> **Task prompt**:
Please transcribe the data that follows exactly, from its first line through the line that contains "درباره ما (384, 2386)".

> **Information shown**:
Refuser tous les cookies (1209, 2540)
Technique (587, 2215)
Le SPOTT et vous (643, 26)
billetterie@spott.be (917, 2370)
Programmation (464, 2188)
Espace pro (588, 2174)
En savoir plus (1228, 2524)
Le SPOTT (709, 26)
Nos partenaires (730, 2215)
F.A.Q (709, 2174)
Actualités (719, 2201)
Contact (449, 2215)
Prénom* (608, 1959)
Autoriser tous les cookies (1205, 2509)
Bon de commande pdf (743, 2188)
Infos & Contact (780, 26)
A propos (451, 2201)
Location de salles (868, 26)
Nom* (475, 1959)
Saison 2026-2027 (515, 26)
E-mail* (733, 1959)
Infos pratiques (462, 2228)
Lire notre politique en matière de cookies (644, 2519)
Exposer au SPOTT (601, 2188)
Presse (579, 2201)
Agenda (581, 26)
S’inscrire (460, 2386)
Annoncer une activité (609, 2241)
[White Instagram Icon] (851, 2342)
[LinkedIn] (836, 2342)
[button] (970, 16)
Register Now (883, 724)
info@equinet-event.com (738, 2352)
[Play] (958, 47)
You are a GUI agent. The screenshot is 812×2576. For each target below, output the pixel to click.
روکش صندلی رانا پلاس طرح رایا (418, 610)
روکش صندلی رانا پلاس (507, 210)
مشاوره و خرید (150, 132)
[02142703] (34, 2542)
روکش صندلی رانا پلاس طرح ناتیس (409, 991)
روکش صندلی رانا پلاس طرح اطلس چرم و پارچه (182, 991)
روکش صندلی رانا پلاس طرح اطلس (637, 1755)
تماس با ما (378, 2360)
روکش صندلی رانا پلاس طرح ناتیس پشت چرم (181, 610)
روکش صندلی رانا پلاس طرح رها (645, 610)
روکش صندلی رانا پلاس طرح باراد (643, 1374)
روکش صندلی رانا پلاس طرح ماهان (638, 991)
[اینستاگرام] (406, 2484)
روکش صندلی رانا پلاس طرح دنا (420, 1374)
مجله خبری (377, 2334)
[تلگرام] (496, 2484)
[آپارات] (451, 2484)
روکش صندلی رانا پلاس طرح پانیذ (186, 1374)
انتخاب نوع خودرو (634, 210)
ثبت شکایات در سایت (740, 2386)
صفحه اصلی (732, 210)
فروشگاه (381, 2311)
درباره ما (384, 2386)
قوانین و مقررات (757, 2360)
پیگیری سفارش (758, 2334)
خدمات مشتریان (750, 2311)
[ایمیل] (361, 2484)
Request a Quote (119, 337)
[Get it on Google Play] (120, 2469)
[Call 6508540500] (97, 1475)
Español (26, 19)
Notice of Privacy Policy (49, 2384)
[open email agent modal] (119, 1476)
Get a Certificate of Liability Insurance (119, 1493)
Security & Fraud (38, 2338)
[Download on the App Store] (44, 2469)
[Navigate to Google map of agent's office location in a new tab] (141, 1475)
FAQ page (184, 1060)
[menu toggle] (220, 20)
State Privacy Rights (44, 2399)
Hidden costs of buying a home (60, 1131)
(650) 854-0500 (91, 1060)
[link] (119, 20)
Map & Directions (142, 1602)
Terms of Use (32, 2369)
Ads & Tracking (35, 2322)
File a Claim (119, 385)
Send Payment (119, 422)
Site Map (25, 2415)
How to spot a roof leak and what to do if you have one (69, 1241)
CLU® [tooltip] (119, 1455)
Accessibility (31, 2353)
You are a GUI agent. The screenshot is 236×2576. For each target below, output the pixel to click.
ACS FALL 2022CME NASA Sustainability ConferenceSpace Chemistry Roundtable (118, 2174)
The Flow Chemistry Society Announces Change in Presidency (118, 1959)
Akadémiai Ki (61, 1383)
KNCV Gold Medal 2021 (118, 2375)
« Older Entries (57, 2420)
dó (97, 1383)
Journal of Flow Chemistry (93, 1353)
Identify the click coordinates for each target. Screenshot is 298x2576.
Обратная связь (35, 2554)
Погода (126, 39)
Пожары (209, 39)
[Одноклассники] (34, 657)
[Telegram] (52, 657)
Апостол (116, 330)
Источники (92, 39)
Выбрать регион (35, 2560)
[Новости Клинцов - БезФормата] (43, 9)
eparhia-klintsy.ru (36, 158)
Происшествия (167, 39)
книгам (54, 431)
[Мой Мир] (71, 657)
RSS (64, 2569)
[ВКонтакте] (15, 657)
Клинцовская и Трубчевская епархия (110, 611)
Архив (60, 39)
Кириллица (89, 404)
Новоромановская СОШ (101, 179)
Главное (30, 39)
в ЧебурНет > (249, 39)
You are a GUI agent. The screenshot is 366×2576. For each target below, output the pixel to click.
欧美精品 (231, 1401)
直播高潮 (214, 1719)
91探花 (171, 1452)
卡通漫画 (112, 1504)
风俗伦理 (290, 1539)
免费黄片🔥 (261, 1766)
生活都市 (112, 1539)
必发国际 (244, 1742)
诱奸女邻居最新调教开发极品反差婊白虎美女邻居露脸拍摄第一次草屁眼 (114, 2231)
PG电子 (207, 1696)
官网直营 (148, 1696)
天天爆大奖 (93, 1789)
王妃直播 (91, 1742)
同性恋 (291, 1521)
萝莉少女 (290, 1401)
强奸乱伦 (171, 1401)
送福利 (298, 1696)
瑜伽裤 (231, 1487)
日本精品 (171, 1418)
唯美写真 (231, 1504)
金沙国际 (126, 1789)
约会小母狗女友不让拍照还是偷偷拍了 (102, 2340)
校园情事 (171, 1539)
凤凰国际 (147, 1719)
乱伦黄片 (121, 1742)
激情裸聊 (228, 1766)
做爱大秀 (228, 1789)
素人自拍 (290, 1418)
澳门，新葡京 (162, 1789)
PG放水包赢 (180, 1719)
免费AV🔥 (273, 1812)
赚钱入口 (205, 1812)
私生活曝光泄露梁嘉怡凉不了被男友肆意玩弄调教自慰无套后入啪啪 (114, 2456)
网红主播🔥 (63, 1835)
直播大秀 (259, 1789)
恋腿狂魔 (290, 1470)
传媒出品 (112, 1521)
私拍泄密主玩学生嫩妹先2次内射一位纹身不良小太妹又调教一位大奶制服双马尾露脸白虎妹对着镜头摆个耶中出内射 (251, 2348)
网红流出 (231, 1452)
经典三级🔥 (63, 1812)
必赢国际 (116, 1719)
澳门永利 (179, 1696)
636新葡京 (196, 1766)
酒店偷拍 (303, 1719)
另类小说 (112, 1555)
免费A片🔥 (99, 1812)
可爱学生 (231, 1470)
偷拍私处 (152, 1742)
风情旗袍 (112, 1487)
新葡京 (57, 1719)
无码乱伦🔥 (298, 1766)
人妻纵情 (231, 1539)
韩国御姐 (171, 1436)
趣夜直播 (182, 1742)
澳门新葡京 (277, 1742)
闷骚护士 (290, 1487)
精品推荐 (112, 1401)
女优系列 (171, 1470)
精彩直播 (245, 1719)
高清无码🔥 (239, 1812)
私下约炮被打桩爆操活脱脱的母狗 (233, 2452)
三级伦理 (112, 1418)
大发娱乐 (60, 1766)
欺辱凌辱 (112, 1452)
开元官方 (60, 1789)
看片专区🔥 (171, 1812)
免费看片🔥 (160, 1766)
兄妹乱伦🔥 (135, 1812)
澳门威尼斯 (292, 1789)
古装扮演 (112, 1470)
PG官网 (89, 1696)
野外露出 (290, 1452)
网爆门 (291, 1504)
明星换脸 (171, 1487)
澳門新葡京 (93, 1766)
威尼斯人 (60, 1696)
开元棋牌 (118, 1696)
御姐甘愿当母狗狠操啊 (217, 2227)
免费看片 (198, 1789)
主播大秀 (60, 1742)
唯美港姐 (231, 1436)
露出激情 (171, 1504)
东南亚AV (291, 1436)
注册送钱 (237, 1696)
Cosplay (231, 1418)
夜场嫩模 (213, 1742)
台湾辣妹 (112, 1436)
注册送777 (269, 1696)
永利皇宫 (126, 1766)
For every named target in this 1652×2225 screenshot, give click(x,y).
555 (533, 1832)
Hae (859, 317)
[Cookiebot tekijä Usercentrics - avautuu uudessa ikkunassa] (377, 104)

> **Exercise answer**:
Refuser tous les cookies (1209, 2540)
Technique (587, 2215)
Le SPOTT et vous (643, 26)
billetterie@spott.be (917, 2370)
Programmation (464, 2188)
Espace pro (588, 2174)
En savoir plus (1228, 2524)
Le SPOTT (709, 26)
Nos partenaires (730, 2215)
F.A.Q (709, 2174)
Actualités (719, 2201)
Contact (449, 2215)
Prénom* (608, 1959)
Autoriser tous les cookies (1205, 2509)
Bon de commande pdf (743, 2188)
Infos & Contact (780, 26)
A propos (451, 2201)
Location de salles (868, 26)
Nom* (475, 1959)
Saison 2026-2027 (515, 26)
E-mail* (733, 1959)
Infos pratiques (462, 2228)
Lire notre politique en matière de cookies (644, 2519)
Exposer au SPOTT (601, 2188)
Presse (579, 2201)
Agenda (581, 26)
S’inscrire (460, 2386)
Annoncer une activité (609, 2241)
[White Instagram Icon] (851, 2342)
[LinkedIn] (836, 2342)
[button] (970, 16)
Register Now (883, 724)
info@equinet-event.com (738, 2352)
[Play] (958, 47)
You are a GUI agent. The screenshot is 812×2576. For each target below, output the pixel to click.
روکش صندلی رانا پلاس طرح رایا (418, 610)
روکش صندلی رانا پلاس (507, 210)
مشاوره و خرید (150, 132)
[02142703] (34, 2542)
روکش صندلی رانا پلاس طرح ناتیس (409, 991)
روکش صندلی رانا پلاس طرح اطلس چرم و پارچه (182, 991)
روکش صندلی رانا پلاس طرح اطلس (637, 1755)
تماس با ما (378, 2360)
روکش صندلی رانا پلاس طرح ناتیس پشت چرم (181, 610)
روکش صندلی رانا پلاس طرح رها (645, 610)
روکش صندلی رانا پلاس طرح باراد (643, 1374)
روکش صندلی رانا پلاس طرح ماهان (638, 991)
[اینستاگرام] (406, 2484)
روکش صندلی رانا پلاس طرح دنا (420, 1374)
مجله خبری (377, 2334)
[تلگرام] (496, 2484)
[آپارات] (451, 2484)
روکش صندلی رانا پلاس طرح پانیذ (186, 1374)
انتخاب نوع خودرو (634, 210)
ثبت شکایات در سایت (740, 2386)
صفحه اصلی (732, 210)
فروشگاه (381, 2311)
درباره ما (384, 2386)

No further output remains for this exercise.